3.) Initially this power level offered 110 kW at 3600 rpm, 350 Nm at 1600 rpm, but was slightly improved to 110 kW at 3400 rpm, 350 Nm at 1800–2500 rpm or 2000 rpm while engines were modified to comply with stricter emission requirements.
- 2007–2010 Renault Mascott
- 2006–2013 Nissan Atleon (Euro V/EEV) (for 3.5 ton and 5.6 ton GVWR models)
- 2007- Nissan NT400/Atlas F24, also rebadged as UD / Condor CARGO, Isuzu Elf 100, Mitsubishi Fuso Canter Guts
- 06/2008-07/2010 Nissan Civilian W41, also rebadged as Isuzu Journey
- 2013-~2018 Nissan NT500 (successor of the Atleon)

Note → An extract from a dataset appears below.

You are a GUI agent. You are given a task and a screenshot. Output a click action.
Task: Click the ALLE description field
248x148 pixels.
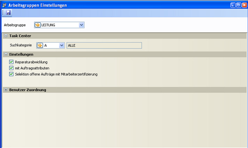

- Nissan Patrol 118 kW at 3600 rpm, MT: 380 Nm at 2000 rpm, AT: 354 Nm at 2000 rpm
- Nissan Patrol 125 kW at 3600 rpm, 360 Nm at 1800 rpm

== ZD30DDTT ==
This engine is based on the 2nd generation ZD30DDTI but features twin turbo charging, Euro VI, 130 kW at 2600 rpm, 540 Nm at 1400–2200 rpm.
- 2013-~2018 Nissan NT500 (successor of the Atleon)

== Remark ==
There is also a ZD25 engine built in China, where it is also known as the DK4A diesel engine. With a 92x94 mm bore and stroke, it displaces 2498 cc and produces 75 kW with common rail injection and an intercooler.